Vanaf de halte is het niet ver lopen naar de straat, de
Wethouder van R.
straat, die parallel loopt aan de andere straten van die
buurt: de straat
die nu van zoveel kleinere afmetingen lijkt te zijn als
destijds, de straat
waarin we hinkelden en balden, rolschaatsten, knikkerden
en de zweep om de
felgekleurde tol sloegen die wervelend ronddraaide op de
straatstenen.
Daar is de ligusterhaag die evenwijdig loopt aan de
gevels, daar zijn de
berkenbomen, daar zijn de lantaarns en daar is de
voordeur van huisnummer
drie. Ik wil aanbellen en vragen of ik nog één keer de
hal en de woonkamer
mag zien, de keuken en mijn slaapkamertje, waarin ik
sliep, droomde en
studeerde en waarin ik als dertienjarig meisje op mijn
eerste pick-up het
plaatje Sloop John B van de Beach Boys tot vervelens toe
draaide. (Is het
echt waar dat hier al datgene is gebeurd dat nu alleen
nog bestaat in mijn
herinnering en waarvan alleen nog de zwartwitfoto's
getuigen in het dikke
album?)
Het huisje staat leeg: gereedschappen en verf kondigen
in de woonkamer de
komst van nieuwe bewoners aan, die de woning nog niet
tot hun territorium
gemaakt hebben.
Ook onze trouwe, goede en dierbare, maar zeer
excentrieke buurman R, woont
er niet meer; na een leven tussen zijn dierbare
parafernalia, prullaria en
rariteiten als kruisbeelden, poppen en geraamtes van
plastic in het huis dat
hij aanvankelijk nog met zijn moeder bewoonde, hebben
kennelijk de
onvermijdelijke ouderdom, ziekte en/of dood hem
ingehaald en overmeesterd en
heeft hij zijn geliefde thuis moeten verruilen voor een
verzorgingshuis of
zelfs voor de ultieme rustplaats die ons allen wacht.

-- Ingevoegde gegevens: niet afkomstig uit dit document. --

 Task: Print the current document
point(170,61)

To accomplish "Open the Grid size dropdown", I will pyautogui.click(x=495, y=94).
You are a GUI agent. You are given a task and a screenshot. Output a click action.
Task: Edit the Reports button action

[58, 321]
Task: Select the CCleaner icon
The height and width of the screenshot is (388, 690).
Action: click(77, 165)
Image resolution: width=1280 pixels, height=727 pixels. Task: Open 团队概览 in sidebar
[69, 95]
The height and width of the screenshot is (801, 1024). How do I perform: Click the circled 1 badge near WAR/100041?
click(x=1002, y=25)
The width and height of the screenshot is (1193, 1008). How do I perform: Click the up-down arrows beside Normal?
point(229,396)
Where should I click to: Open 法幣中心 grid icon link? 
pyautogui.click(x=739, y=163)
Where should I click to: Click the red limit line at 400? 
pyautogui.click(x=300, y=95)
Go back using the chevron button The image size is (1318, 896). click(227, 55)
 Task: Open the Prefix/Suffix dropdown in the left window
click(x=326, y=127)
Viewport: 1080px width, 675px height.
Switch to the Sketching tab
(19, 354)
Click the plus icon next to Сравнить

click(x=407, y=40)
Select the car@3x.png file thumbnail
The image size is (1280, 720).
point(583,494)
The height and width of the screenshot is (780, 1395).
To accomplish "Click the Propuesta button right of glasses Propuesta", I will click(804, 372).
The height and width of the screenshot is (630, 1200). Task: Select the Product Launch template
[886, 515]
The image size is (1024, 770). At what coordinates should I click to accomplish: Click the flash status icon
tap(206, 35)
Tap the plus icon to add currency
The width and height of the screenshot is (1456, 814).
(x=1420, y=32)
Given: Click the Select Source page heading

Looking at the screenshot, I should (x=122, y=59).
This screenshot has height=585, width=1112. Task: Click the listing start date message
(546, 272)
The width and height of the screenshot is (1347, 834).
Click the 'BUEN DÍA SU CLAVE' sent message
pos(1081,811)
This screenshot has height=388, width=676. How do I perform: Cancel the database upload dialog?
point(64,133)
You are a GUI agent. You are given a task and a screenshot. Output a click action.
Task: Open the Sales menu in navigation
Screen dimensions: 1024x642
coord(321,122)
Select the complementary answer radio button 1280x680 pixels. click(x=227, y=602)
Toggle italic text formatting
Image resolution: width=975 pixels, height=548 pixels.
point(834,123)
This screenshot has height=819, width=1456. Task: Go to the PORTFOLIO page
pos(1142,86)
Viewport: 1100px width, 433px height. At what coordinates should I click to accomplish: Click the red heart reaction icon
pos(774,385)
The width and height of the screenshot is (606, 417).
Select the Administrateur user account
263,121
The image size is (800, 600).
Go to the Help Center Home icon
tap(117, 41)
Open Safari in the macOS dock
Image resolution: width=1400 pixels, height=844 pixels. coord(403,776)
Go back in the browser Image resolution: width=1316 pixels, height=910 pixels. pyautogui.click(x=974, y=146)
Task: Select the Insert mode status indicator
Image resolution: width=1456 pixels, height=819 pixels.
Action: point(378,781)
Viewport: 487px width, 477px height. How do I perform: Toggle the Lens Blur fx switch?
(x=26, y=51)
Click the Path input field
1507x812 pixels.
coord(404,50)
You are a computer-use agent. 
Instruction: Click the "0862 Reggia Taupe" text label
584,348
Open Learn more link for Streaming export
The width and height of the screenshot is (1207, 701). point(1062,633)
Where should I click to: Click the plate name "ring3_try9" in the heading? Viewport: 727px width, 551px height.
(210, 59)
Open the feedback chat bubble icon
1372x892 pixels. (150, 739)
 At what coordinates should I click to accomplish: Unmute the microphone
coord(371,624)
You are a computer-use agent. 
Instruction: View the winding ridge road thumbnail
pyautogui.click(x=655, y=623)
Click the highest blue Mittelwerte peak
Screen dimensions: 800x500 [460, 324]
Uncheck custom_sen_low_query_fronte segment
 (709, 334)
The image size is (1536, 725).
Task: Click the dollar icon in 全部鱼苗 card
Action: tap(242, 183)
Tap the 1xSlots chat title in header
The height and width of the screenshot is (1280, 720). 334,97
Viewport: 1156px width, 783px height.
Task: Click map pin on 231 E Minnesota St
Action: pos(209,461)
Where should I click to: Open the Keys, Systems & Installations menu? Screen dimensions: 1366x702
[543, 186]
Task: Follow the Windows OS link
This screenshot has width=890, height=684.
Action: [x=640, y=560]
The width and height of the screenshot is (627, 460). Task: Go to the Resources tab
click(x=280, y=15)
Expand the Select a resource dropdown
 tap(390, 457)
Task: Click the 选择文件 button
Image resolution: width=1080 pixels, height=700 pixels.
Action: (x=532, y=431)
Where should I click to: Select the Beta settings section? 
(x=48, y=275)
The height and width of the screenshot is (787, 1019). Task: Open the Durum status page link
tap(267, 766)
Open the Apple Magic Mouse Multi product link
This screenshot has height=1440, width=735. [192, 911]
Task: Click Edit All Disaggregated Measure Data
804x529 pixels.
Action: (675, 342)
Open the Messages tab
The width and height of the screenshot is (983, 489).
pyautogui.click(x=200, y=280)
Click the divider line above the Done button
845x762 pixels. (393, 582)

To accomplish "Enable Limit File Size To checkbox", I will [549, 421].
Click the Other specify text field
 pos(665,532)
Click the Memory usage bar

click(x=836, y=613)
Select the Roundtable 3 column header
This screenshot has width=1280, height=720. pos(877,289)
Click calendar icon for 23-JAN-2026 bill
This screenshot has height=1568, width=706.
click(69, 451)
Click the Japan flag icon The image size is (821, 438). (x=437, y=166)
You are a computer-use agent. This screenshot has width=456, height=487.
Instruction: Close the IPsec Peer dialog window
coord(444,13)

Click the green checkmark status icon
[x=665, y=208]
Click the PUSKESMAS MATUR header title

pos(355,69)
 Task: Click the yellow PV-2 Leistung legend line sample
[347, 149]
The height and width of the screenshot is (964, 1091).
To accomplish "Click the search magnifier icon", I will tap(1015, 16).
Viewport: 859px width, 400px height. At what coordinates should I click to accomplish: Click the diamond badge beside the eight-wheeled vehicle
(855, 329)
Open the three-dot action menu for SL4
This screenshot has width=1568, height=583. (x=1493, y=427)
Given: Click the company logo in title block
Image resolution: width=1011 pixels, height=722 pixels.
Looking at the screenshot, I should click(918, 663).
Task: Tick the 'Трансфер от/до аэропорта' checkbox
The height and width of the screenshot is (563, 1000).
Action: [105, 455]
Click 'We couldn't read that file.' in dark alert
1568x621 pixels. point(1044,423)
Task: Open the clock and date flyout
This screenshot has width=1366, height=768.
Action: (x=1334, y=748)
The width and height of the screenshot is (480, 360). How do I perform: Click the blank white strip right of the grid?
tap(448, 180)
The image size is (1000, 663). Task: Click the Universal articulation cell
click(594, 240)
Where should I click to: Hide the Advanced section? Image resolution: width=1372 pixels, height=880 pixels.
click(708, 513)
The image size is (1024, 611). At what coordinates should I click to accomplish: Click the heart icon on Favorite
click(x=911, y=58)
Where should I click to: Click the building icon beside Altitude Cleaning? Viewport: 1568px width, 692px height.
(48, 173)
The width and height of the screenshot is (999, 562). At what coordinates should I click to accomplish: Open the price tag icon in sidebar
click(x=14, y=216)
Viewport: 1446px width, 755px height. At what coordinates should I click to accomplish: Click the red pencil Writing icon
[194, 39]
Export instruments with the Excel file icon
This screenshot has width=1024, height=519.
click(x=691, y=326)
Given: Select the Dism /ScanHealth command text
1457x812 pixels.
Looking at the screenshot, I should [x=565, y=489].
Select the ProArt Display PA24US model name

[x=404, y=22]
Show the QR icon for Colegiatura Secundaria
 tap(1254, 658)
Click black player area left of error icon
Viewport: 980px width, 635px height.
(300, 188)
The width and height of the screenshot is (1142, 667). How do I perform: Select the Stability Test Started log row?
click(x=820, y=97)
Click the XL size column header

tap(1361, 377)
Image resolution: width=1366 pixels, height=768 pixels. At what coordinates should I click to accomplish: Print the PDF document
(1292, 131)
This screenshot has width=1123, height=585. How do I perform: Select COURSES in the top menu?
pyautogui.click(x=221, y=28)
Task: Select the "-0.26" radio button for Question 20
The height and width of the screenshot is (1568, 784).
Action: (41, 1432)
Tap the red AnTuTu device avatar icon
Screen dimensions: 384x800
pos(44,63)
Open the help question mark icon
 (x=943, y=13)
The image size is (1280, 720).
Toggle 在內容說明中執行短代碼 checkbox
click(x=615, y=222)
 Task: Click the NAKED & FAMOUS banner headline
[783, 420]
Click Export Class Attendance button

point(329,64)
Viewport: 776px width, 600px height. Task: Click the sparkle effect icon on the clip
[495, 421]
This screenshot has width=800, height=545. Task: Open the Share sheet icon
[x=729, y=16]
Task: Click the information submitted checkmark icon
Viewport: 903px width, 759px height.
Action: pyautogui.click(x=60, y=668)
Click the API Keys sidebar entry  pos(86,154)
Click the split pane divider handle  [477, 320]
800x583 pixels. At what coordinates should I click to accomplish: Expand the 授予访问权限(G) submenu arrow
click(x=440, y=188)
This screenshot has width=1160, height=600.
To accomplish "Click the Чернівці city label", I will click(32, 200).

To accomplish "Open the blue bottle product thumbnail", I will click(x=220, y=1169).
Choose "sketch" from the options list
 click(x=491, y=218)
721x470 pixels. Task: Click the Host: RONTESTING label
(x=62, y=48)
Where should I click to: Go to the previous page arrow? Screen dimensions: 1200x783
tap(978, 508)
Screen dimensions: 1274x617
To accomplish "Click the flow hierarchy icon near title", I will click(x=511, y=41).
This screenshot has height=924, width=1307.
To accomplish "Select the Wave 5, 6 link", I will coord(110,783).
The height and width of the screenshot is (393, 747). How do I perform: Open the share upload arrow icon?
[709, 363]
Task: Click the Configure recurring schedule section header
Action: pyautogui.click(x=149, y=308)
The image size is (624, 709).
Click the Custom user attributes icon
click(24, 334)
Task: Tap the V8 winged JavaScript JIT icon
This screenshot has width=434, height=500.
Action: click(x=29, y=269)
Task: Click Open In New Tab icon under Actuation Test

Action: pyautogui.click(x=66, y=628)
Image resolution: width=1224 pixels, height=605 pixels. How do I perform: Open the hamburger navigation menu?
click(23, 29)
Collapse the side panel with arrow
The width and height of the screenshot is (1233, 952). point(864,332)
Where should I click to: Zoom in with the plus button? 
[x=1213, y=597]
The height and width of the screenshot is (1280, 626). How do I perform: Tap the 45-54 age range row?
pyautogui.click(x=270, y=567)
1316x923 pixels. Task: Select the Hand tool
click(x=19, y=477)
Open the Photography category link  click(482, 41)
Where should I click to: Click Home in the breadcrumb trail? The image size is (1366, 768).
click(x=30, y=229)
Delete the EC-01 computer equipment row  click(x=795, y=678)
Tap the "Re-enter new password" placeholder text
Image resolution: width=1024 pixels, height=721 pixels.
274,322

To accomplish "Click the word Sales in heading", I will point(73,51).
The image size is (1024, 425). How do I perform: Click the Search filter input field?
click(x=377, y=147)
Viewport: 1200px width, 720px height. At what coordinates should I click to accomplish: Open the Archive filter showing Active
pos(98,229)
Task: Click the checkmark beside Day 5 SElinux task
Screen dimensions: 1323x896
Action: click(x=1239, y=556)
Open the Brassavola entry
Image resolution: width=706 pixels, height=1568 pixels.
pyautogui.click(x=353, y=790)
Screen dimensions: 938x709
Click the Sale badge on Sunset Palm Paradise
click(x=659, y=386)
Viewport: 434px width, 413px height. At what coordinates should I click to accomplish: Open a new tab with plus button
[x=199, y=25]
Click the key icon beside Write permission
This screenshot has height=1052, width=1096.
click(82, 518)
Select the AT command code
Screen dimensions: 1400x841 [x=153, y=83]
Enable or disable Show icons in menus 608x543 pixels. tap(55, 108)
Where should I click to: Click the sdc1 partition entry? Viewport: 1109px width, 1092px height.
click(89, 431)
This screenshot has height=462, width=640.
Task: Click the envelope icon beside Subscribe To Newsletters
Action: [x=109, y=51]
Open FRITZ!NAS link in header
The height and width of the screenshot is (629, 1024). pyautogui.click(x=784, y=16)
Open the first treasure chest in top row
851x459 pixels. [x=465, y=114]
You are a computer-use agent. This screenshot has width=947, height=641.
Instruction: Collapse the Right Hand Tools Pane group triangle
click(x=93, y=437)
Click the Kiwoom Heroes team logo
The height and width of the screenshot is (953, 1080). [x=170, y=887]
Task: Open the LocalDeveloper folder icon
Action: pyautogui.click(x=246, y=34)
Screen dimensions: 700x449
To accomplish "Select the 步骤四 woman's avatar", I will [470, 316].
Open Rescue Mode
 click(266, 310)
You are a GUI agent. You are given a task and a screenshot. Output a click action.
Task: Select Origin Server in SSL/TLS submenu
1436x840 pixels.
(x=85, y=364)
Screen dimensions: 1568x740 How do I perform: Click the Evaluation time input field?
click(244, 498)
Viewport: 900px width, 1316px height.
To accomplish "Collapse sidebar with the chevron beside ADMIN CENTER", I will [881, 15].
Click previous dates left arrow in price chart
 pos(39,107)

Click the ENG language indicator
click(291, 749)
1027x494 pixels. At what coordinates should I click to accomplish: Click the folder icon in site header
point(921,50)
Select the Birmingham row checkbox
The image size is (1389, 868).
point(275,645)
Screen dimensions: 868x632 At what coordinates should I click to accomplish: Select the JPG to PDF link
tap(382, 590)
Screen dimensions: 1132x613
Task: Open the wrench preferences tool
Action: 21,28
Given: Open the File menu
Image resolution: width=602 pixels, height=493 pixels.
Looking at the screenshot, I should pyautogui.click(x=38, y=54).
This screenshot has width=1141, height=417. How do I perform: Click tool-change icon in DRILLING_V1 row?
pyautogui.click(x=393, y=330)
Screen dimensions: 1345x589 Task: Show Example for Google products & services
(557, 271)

Ik moet de terugweg aanvaarden, maar eens zal ik
terugkeren op mijn
schreden.
Nog zo vaak zal ik de caleidoscoop van mijn geest om en
om draaien en kijken
naar de bonte plaatjes van een voorgoed vergaan verleden
tot ook mij het
onvermijdelijke stilzwijgen wordt opgelegd.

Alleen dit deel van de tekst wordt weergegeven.